# Hintergrundfarbe beim ToolTip



## Octavian (30. Mrz 2006)

Hallo,

Wie kann ich denn die Hintergrundfarbe meines ToolTips ändern?? 
Ich hab einige Beispiele gesehen, in denen der ToolTip immer in einem Hellen Gelb war, bei mir erscheint er immer in einem Blauton...
Wie kann man das denn einstellen?

MfG,
Jan.


----------



## thE_29 (30. Mrz 2006)

Mh, maybe via HTML Code??

Man kann die JComponents ja auch so manipulieren!


----------



## Sky (30. Mrz 2006)

```
UIManager.put("ToolTip.background", Color.yellow);
```


----------



## Gast (30. Mrz 2006)

ich habe obige put methode mal nachgeschlagen in der java api...

put

public static Object put(Object key,
                         Object value)

    Stores an object in the defaults table.

    Parameters:
        key - an Object specifying the retrieval key
        value - the Object to store 
    Returns:
        the Object returned by UIDefaults.put(java.lang.Object, java.lang.Object)

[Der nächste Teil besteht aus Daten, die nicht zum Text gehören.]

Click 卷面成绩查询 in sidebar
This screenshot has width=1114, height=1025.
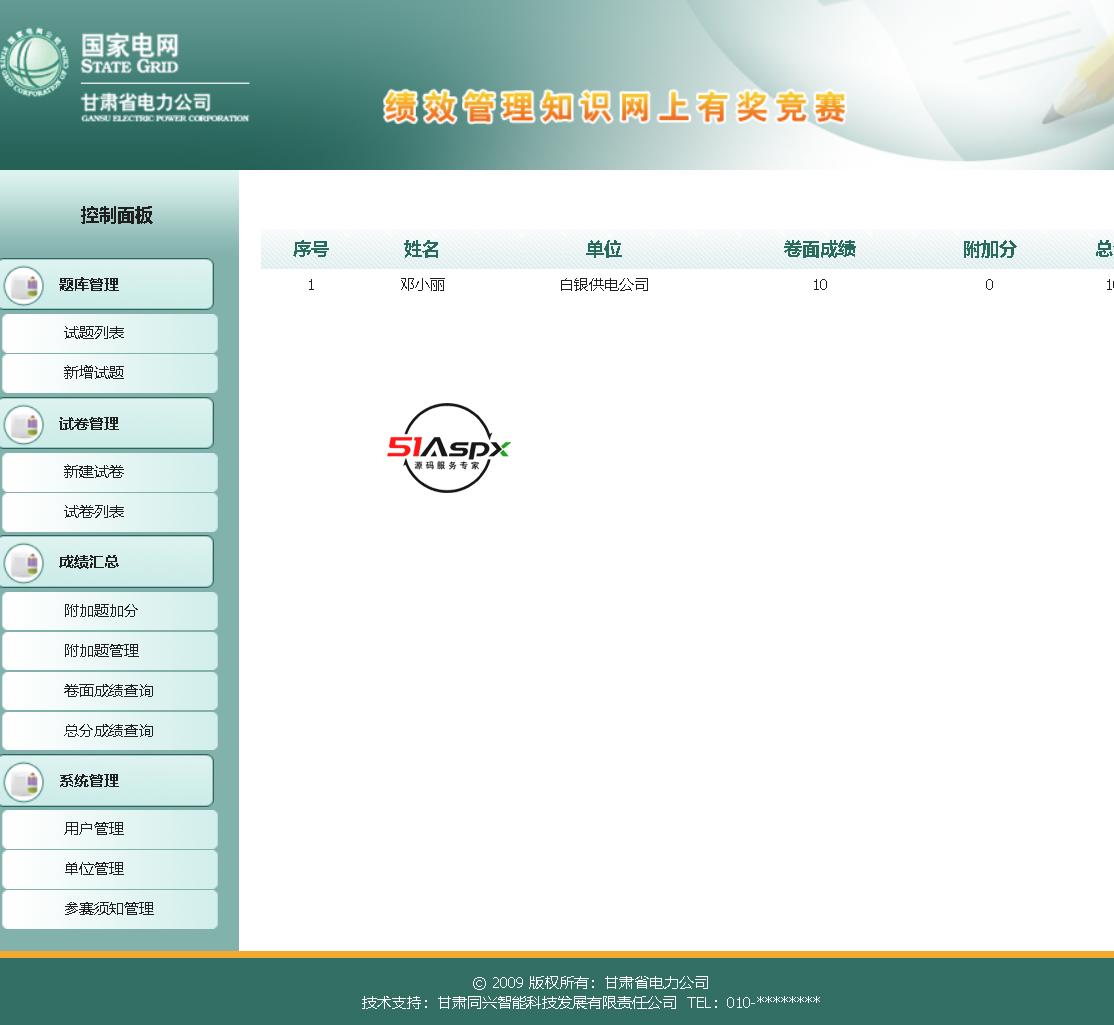pos(109,691)
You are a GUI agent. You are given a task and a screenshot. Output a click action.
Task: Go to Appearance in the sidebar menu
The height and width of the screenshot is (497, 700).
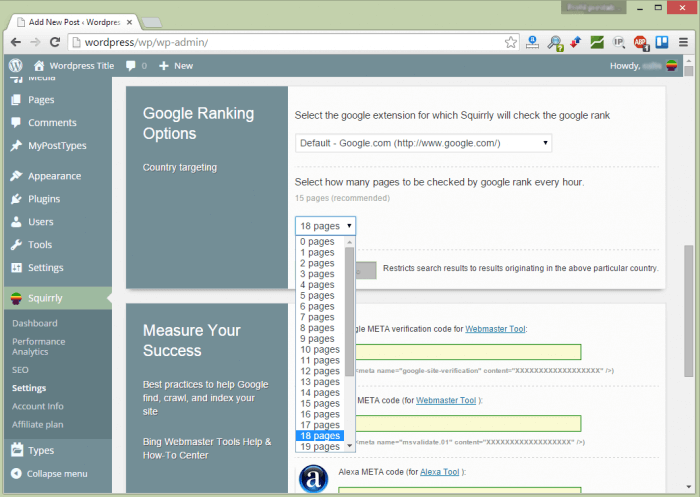click(54, 176)
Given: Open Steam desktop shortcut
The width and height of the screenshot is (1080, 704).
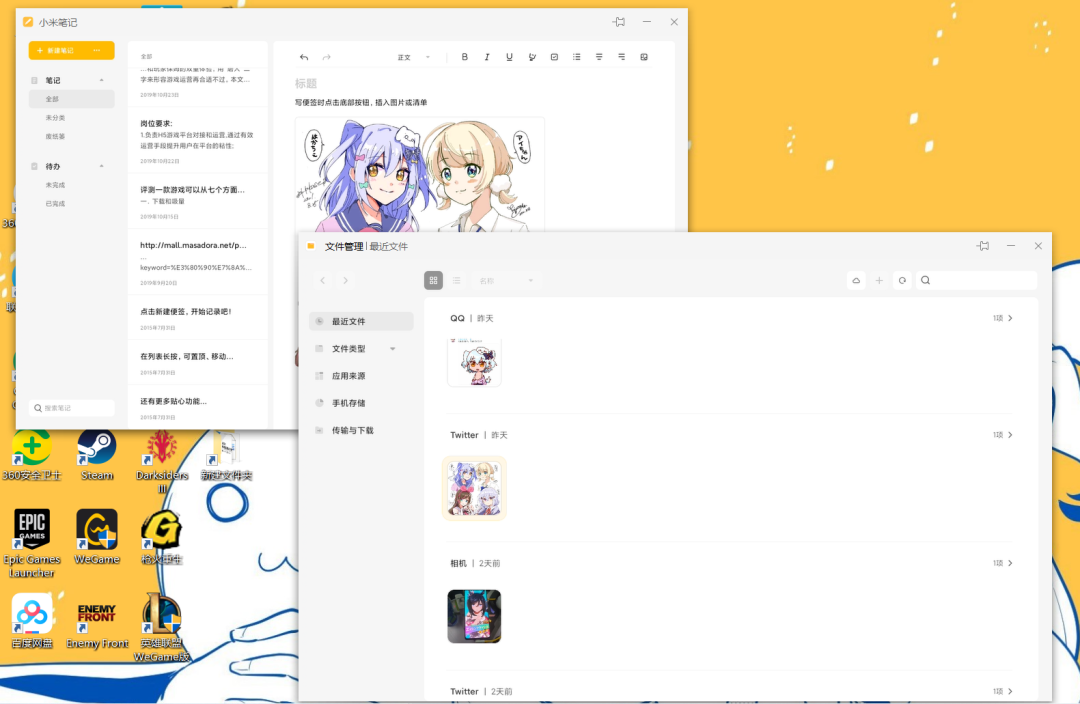Looking at the screenshot, I should [x=96, y=455].
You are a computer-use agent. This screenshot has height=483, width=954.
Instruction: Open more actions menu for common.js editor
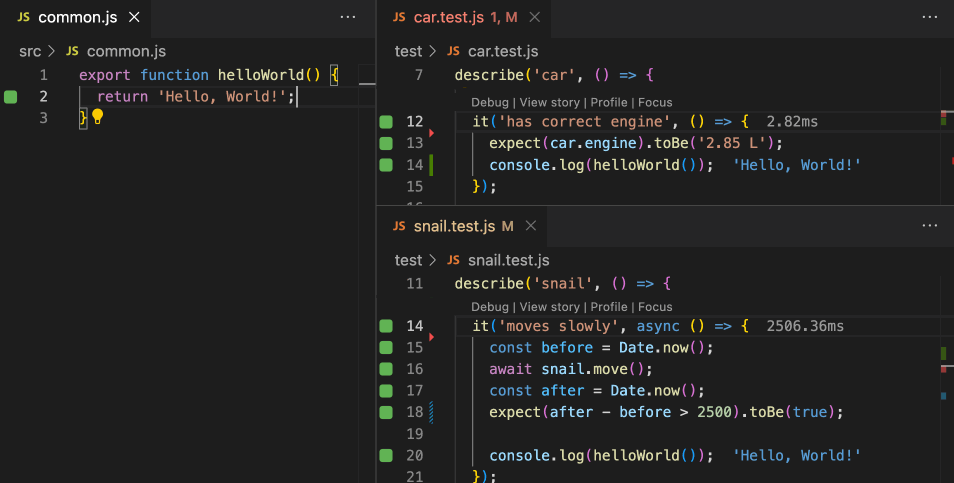tap(347, 17)
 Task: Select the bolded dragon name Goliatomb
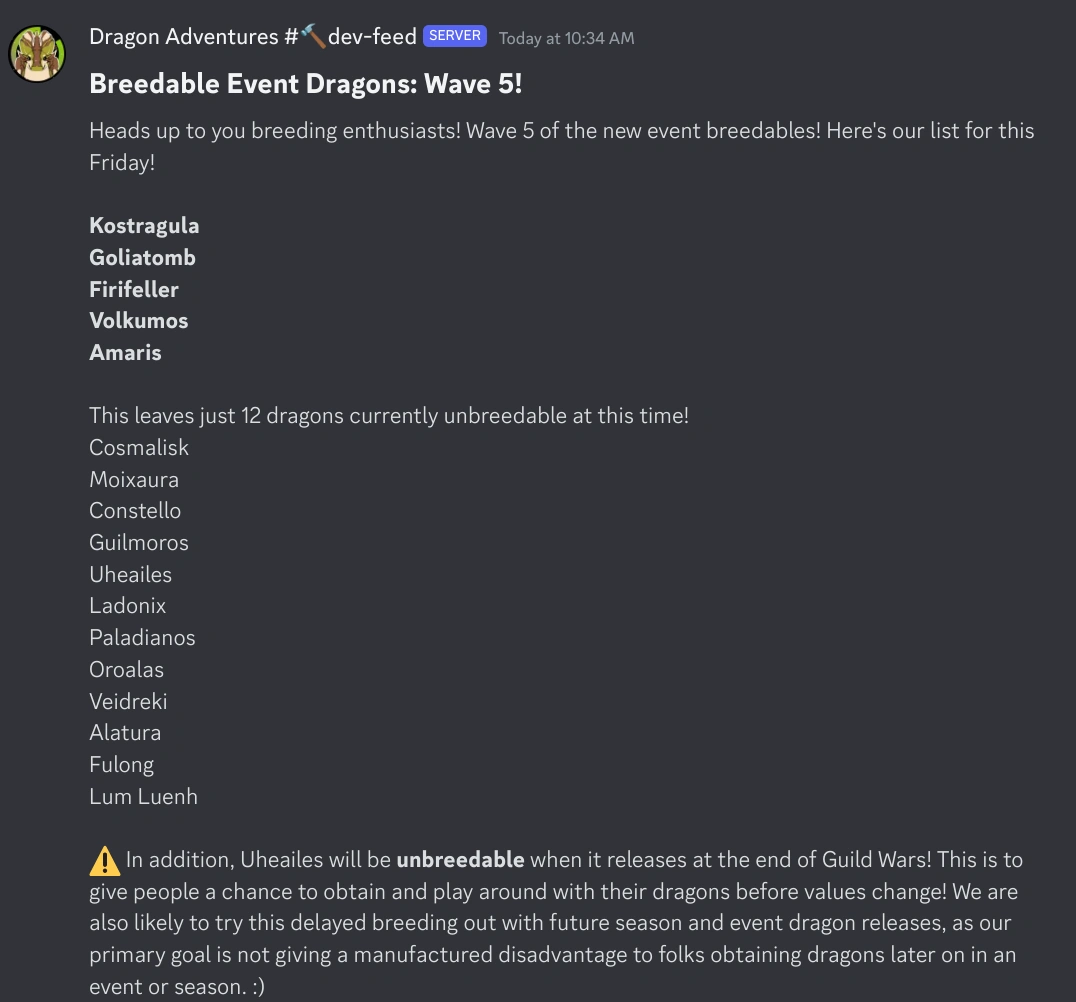[142, 257]
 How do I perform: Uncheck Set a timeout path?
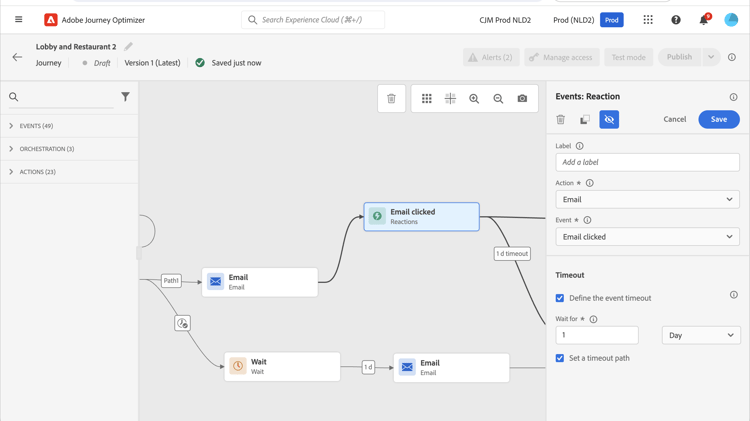click(x=560, y=358)
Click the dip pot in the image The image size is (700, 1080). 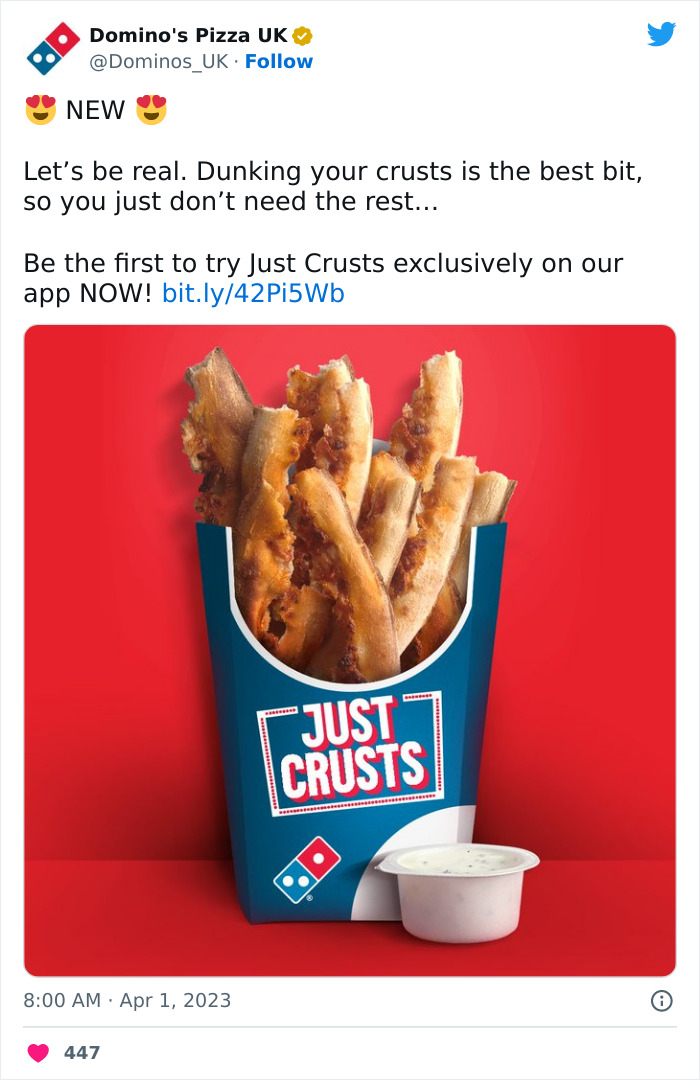(x=457, y=891)
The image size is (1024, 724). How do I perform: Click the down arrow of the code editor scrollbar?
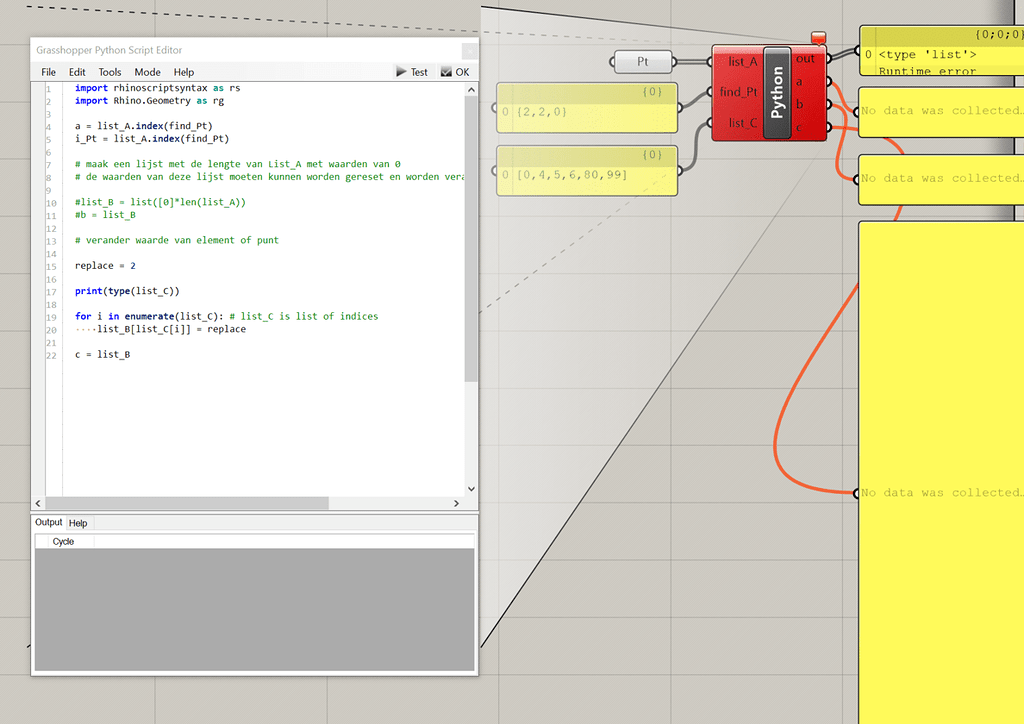click(471, 488)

woran kann ich da sehen, das der 2.parameter ne farbe ist, das ist mir schleierhaft???


----------



## Guest (30. Mrz 2006)

zudem suche ich noch die möglichkeit den rahmen sprich dicke ,farbe und den abstand zwischen rahmen und text zu ändern,geht das auch?


----------



## Sky (31. Mrz 2006)

Folgende Werte für ToolTip sind im UIManger bekannt und können somit verändert werden:


```
ToolTip.backgroundInactive
ToolTip.foreground
ToolTip.border
ToolTip.borderInactive
ToolTip.hideAccelerator
ToolTip.font
ToolTip.foregroundInactive
ToolTip.background
```


----------